San Pedro compendia la vida de Jesús en Palestina con estas palabras en casa de Cornelio: Jesús el de Nazaret… pasó haciendo el bien y sanando….
«Curaba a los enfermos, consolaba a los afligidos, alimentaba a los hambrientos, liberaba a los hombres de la sordera, de la ceguera, de la lepra, del demonio y de diversas disminuciones físicas; tres veces devolvió la vida a los muertos.
Era sensible a todo sufrimiento humano, tanto del cuerpo como del alma». No pocas veces se hizo encontradizo con el dolor y la enfermedad.
Cuando ve al paralítico de la piscina, que llevaba ya treinta y ocho años con su dolencia, le preguntó espontáneamente: ¿Quieres curarte?.
En otra ocasión se ofrece a ir a la casa donde estaba el siervo enfermo del Centurión.

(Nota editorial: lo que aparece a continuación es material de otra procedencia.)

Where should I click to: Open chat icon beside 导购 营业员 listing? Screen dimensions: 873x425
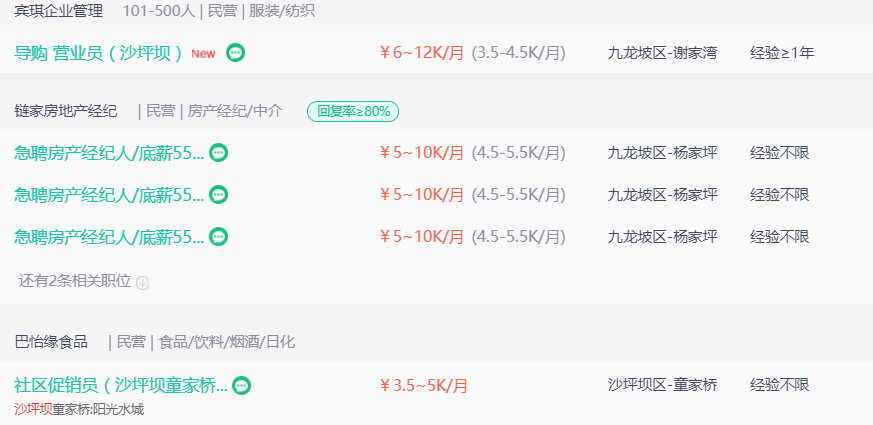(x=236, y=52)
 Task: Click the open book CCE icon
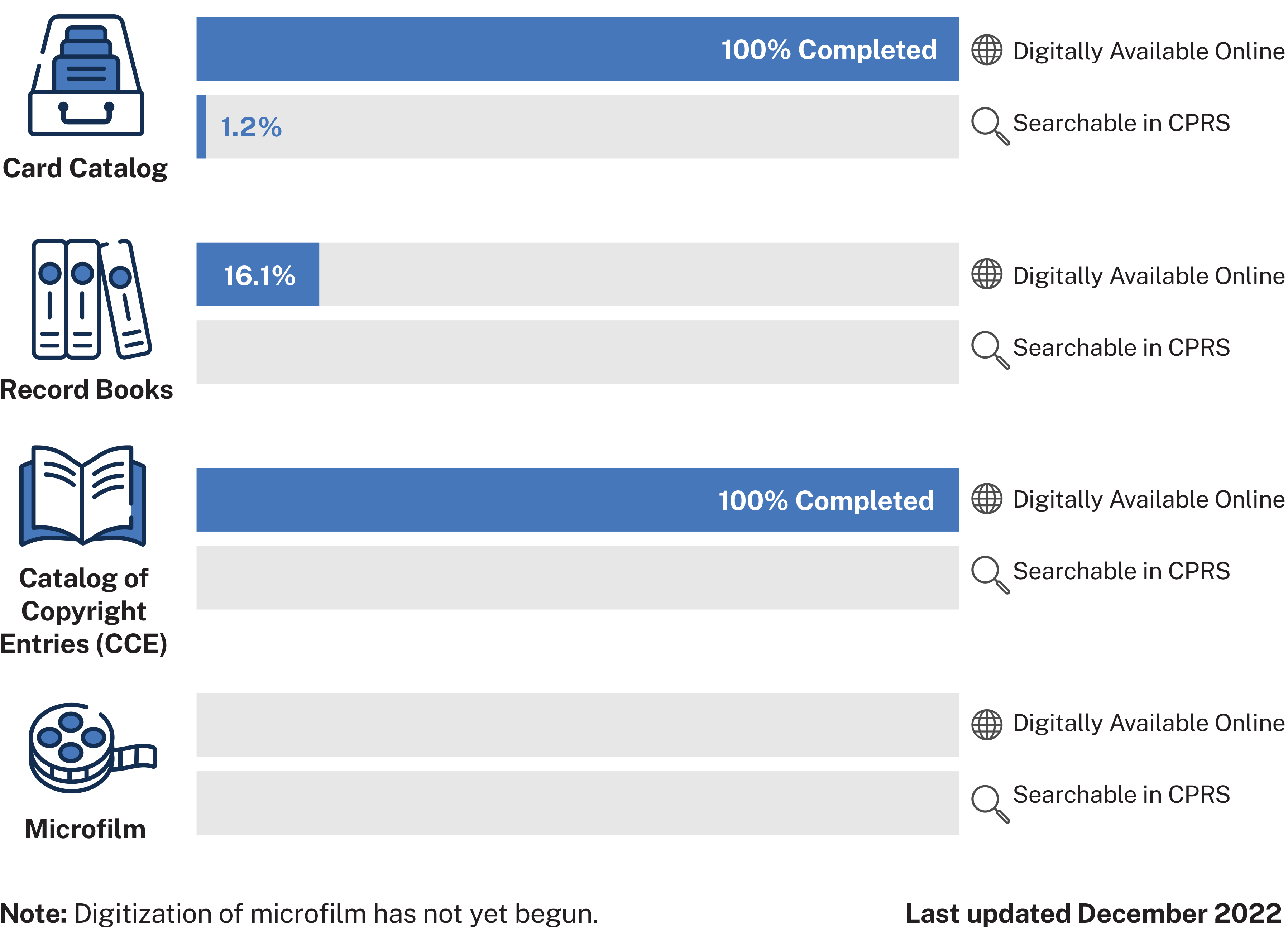[83, 496]
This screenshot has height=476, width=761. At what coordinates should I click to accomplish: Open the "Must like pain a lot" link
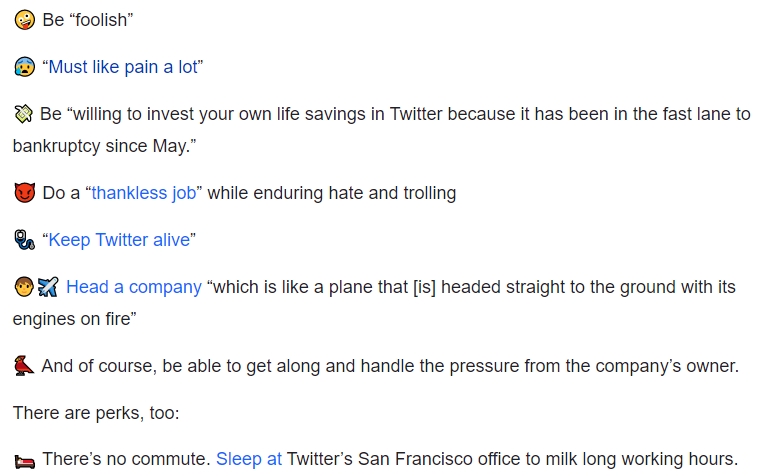[123, 67]
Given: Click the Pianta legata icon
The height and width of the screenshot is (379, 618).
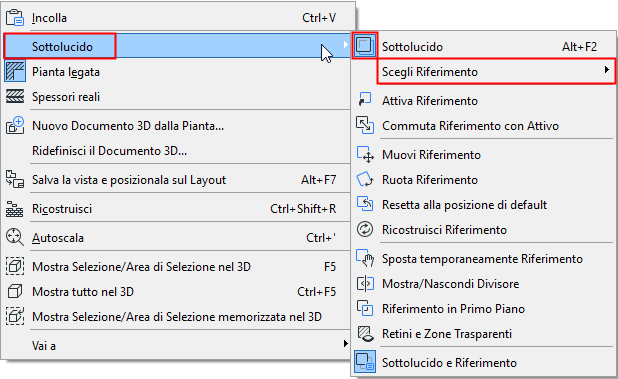Looking at the screenshot, I should click(15, 71).
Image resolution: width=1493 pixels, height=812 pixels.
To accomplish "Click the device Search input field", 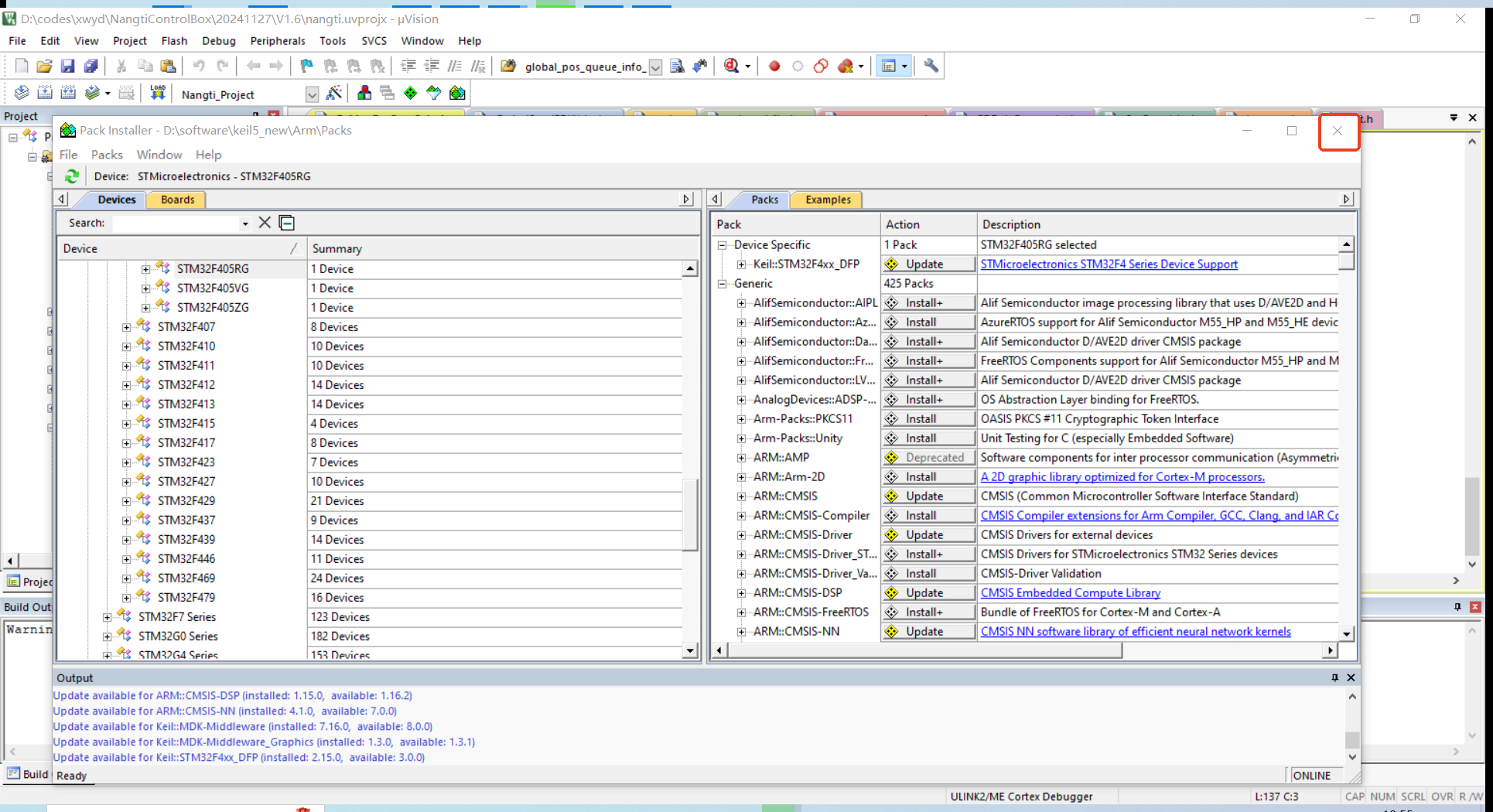I will click(176, 223).
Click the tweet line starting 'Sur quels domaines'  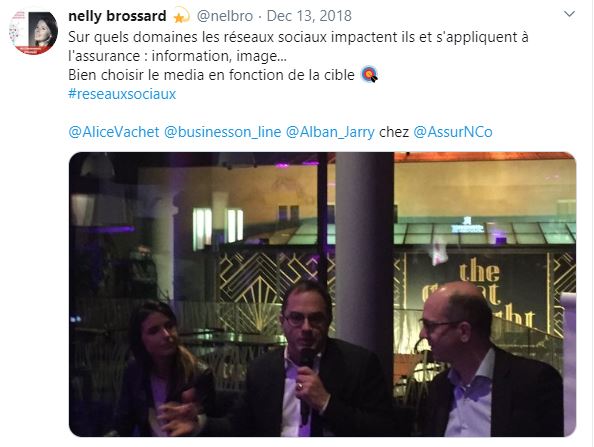[298, 37]
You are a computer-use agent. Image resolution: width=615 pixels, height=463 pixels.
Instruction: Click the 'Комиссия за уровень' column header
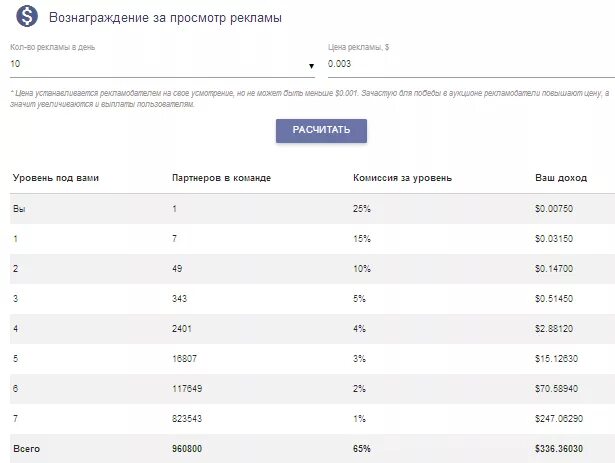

No huye de las dolencias tenidas por contagiosas y más desagradables: al leproso de Cafarnaún, a quien podía haber curado a distancia, se le acercó y, tocándole, le curó.
Y, como leemos en el Evangelio de la Misa de hoy, cuando envía por vez primera a los Apóstoles para anunciar la llegada del Reino, les dio a la vez potestad para curar enfermedades.
Nuestra Madre la Iglesia enseña que visitar al enfermo es visitar a Cristo, servir al que sufre es servir al mismo Cristo en los miembros dolientes de su Cuerpo místico.
¡Qué alegría tan grande oír un día de labios del Señor: Ven, bendito de mi Padre, porque estuve enfermo y me visitaste…! Me ayudaste a sobrellevar aquella enfermedad, el cansancio, la soledad, el desamparo…
En la Liturgia de las Horas, se dirige hoy al Señor una petición que bien podemos hacer nuestra al terminar la oración: Haz que sepamos descubrirte a Ti en todos nuestros hermanos, sobre todo en los que sufren y en los pobres.
Muy cerca de quienes sufren encontramos siempre a María. Ella dispone nuestro corazón para que nunca pasemos de largo ante un amigo enfermo, y ante quien padece necesidad en el alma o en el cuerpo.